Projet du code des eaux : Une consultation circonstanciée s’impose
«Plaidoyer de la société civile pour une révision de fond du projet du code des eaux», tel était l’intitulé du dossier de revendication des acteurs actifs dans le secteur de l’eau présenté au ministère de l’agriculture le 15 février 2016.
Soucieux des défis majeurs auxquels fait face la ressource hydrique en Tunisie, les acteurs de la société civile se mobilisent pour accomplir leur rôle de partenaire dans la formulation des politiques publiques dans le secteur.
Le projet de refonte du code des eaux a été lancé depuis 2009 dans l’intention d’adapter le cadre législatif en vigueur avec les exigences actuelles et futures. En mai 2015, le projet du code des eaux a été soumisà la consultation publique.
En décembre 2015, les associations : la recherche en action (REACT), Réseau associatif pour la nature et le développement en Tunisie (RANDET), Eau et Développement, l’association tunisienne Changement Climatique et du Développement Durable (2C2D), United Nations - Humain Rights, l’institut de la citoyenneté et leforum tunisien pour les droits économiques et sociaux(FTDES) ont organisé une journée d’étude sur le projet du code des eaux.
Cet atelier a été organisé dans le but d’analyser le nouveau projet de code des eaux et d’en sortir avec des propositions constructives et des recommandations perspicaces.
A la lumière des interprétions élaborés par les acteurs de la société civile, le ministère de l’agriculture a été appelé à réviser une foisde plus son projet de code des eaux.
La société civile a lancé un plaidoyer après des vains efforts consentis pour convaincre les autorités compétentes de refaire une deuxième consultation publique sur le projet du code. Cette lettre a été adressée officiellement au ministère de l’agriculture, au ministère de l’environnement et à la présidence du gouvernement. Ce plaidoyer a repris les grandes idées qui ont été discutées lors de l'atelier de décembre 2015.
D’après le plaidoyer, le projet de code des eaux conserve les mêmes démarches stratégiques de gestion, et ne résout pas l'épineux problème d’éparpillement des responsabilités entre les différents départements ministériels et institutionnels.Néanmoins, le pouvoir décisionnel est toujours en possession du ministre chargé de l’eau. Les autres composantes n’ont qu’un simple rôle consultatif. Un cadre qui fait abstraction aux« garanties pour l’équité et l’intégrité dans la gestion et le partage de la ressource».

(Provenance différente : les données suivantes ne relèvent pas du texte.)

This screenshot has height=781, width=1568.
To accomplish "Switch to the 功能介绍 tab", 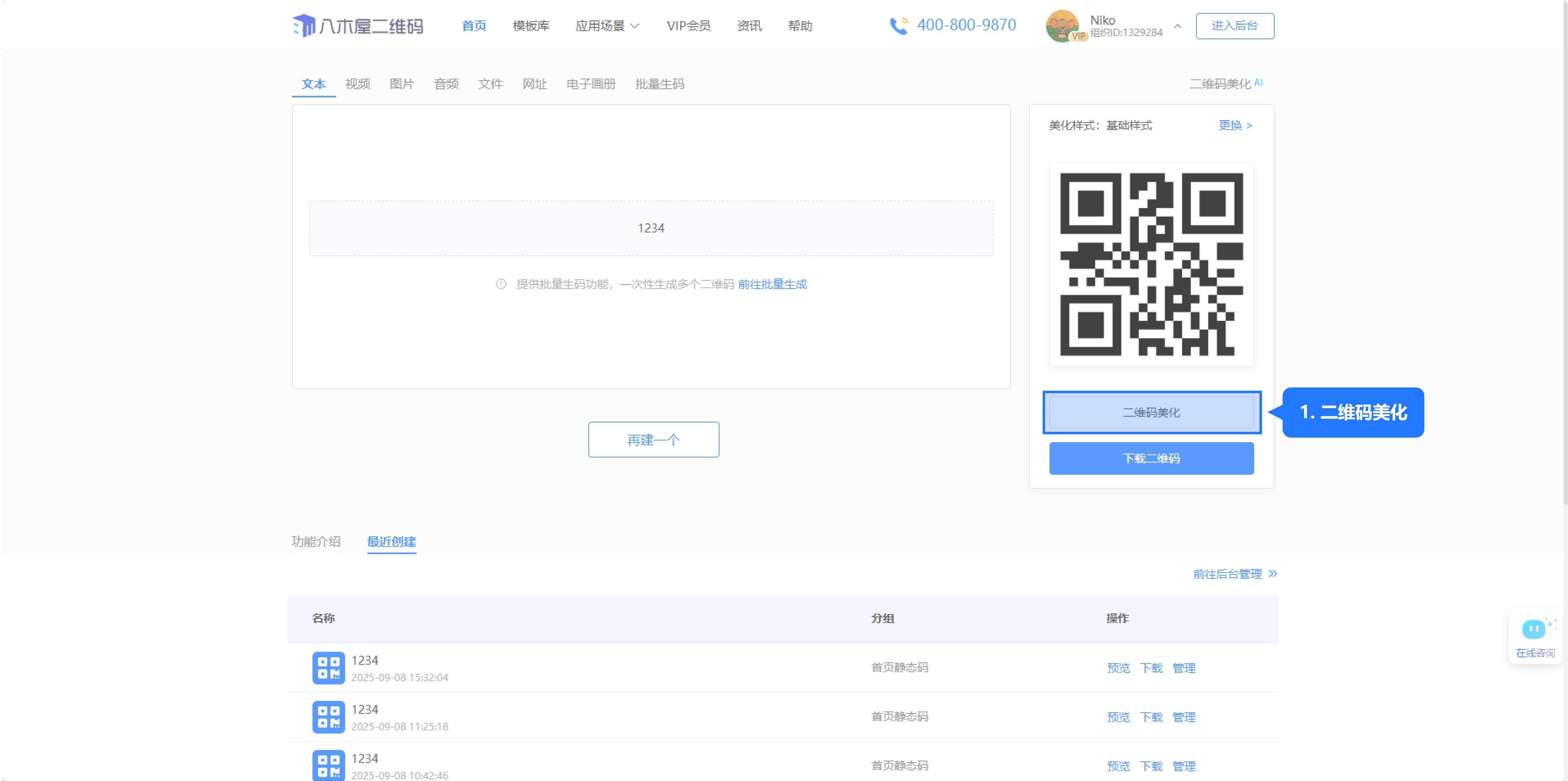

La Tunisie post révolutionnaire opte pour une démarche participative en vue d’une gouvernance nouvelle fondée sur la transparence et la redevabilité et refuse de maintenir un schéma institutionnel caduc. Le projet du code des eaux ne conçoit pas les mécanismes de redevabilité pour garantir la transparence,l’objectivité et l’efficacité dans la gestion de l’eau.
En revanche, le projet du code des eaux reconnaisse le droit à l’eau et à l’assainissement, mais sans pour autant préciser les modalités de ce droit humain.
En sus, le projet de code des eaux ignore entièrement le concept de décentralisation territoriale de la gestion de l’eau qui était parmi les recommandations majeures.
La ressource hydrique subit une exploitation irrationnelle sans l’applicabilité des mesures de sanctions annoncées par la loi. Le nouveau projet de code des eaux a mis en considération des « mesures répressives en alourdissant les sanctions et les peines ». Cependant, la société civile prône pour « une démarche proactive dans laquelle les sanctions sont une composante de dernier recours ».
Par ailleurs, le projet de code des eaux n’aborde même pas le modèle de régulation « considérée comme la pièce angulaire pour une utilisation efficiente, équitable et durable de l’eau ».
Le 25 février 2016, le chef du gouvernement M. Habib Essid a présidé un conseil ministériel restreint consacré à l’examen du projet du code des eaux.
Aucune réponse officielle n’a été communiquée par rapport à la demande de la société civile.
Aujourd’hui,nous sommes face à une responsabilité collective qui doit être correctement assumée. La Tunisie est dans la catégorie des pays qui souffrent d’une pénurie structurelle d’eau. Les défis des impacts additionnels au réchauffement climatiques et ses indicateurs au rouge ne nous laissent pas de marge d’erreur dans la formulation de notre code des eaux.